Später brechen wir wieder auf, und machen uns auf den Weg zurück zum Parkeingang. Während wir relativ entspannt den Weg entlang schlendern, findet Julien prompt schon wieder ein Brookesia superciliaris. Es gibt hier auch einfach so viele Brookesia runways, da müssen einfach auch viele Erdchamäleons unterwegs sein. Die vielen, moosigen Lianen bieten einfach perfekte Rundläufe – das ist aber auch die einzige Ähnlichkeit, die dieser Wald zu Ranomafana hat.
Martin, der vor mir läuft, bleibt auf einmal abrupt stehen. „Huch, wen haben wir denn da?“ Ein winziges, neongrünes Calumma gastrotaenia krabbelt gerade auf Kopfhöhe auf einem Ast, der direkt neben dem Weg hängt. Den Winzling zu fotografieren, erweist sich jedoch als sehr schwierig, und so setzen wir ihn schnell wieder zurück. Dann folgen wir schnell dem Rest der Gruppe, der schon fast wieder raus aus dem Regenwald ist.
Im Hotel finden sich beide Gruppen wieder ein. Wer Mittagessen will, bestellt sich etwas. Ich setze mich auch auf die große Terrasse, strecke die Füße entspannt aus und schaue die Fotos des Tages durch. Am Nachmittag brechen wir nochmal zu Fuß auf, in den Orchideenpark. Orchideen gibt es dort zwar um diese Jahreszeit eher nicht, dafür haben Julien und Edwin etwas ganz anderes gefunden: Ein Furcifer wilsii-Weibchen. Das kleine, kugelrunde Wesen ist grün und trägt gelbe Streifen – und jede Menge weißer Punkte. Außerdem gibt es einen Uroplatus sikorae zu sehen, und sogar noch ein schönes, grünes Calumma parsonii cristifer-Männchen.
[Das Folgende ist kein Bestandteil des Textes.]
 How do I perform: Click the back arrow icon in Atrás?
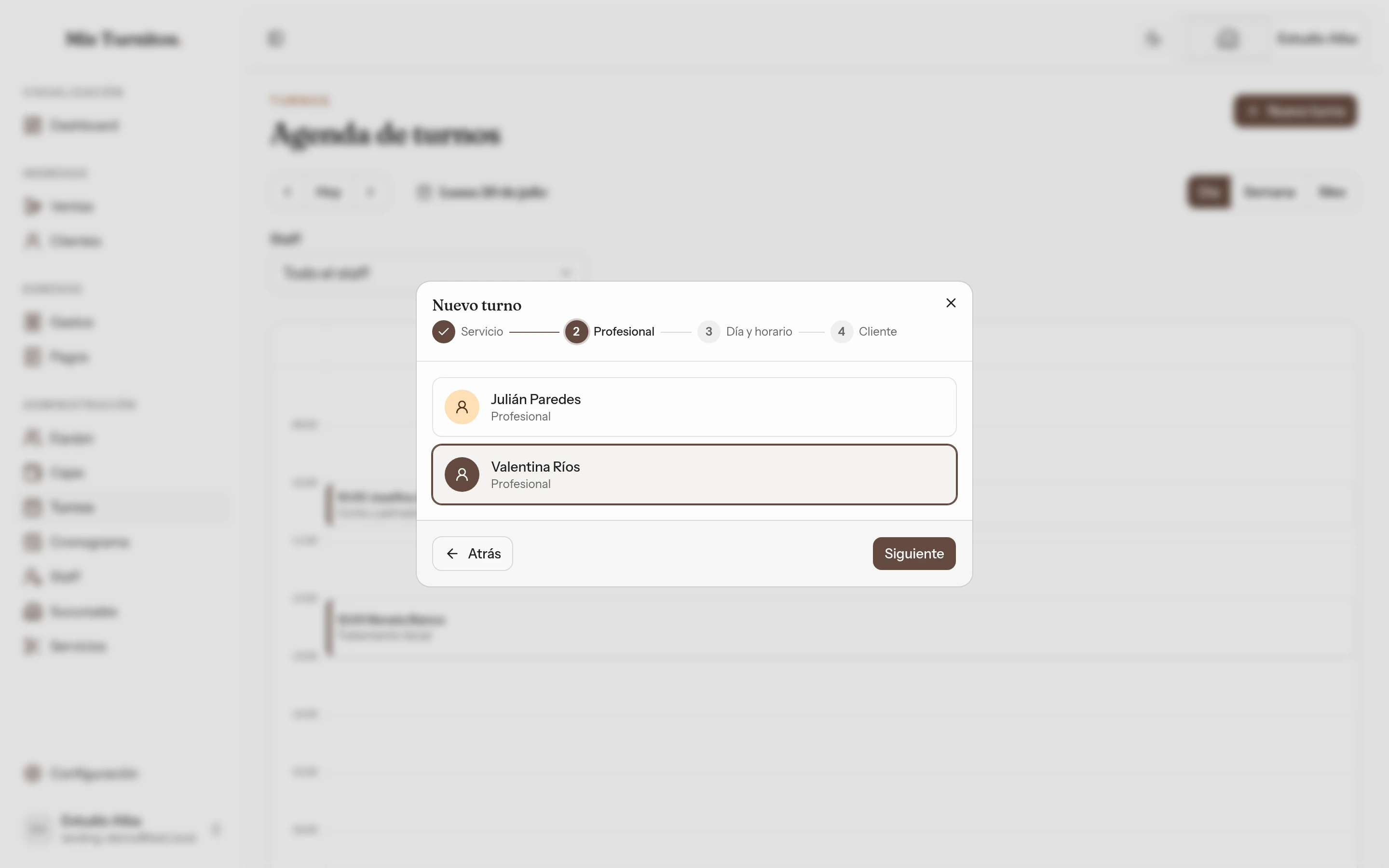[452, 554]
Als die Sonne untergeht, sitze ich mit den anderen vor meinem Bungalow. Tanalas und mein Bungalow, diesmal ganz unten in der ersten Reihe, wird aus irgendeinem Grund zum THB-Treffpunkt, zum Quatschen und Entspannen. Die letzten Sonnenstrahlen berühren die Wipfel des Regenwaldes, dann wird es sehr schnell dunkel. Richtig dunkel. Es ist Zeit für’s Abendessen, das hier richtig gut ist und ab und zu mit in Honig getränkten frittierten Bananen gekrönt wird.
Plötzlich fliegt etwas kleines Grünes auf den Holzboden der Terrasse. Ich hüpfe sofort hinterher, das wird doch nicht ein Platycalymma sein? Doch, ist es. Eine wunderschöne, kleine Mantide, die man nur sehr selten zu Gesicht bekommt. Ich habe eine andere Art der gleichen Gattung letztes Jahr in Marojejy gesehen, auch da ist sie übrigens nach dem Abendessen einfach auf den Tisch geflogen. Scheint eine Art mit Hang zu leckerem Abendessen zu sein.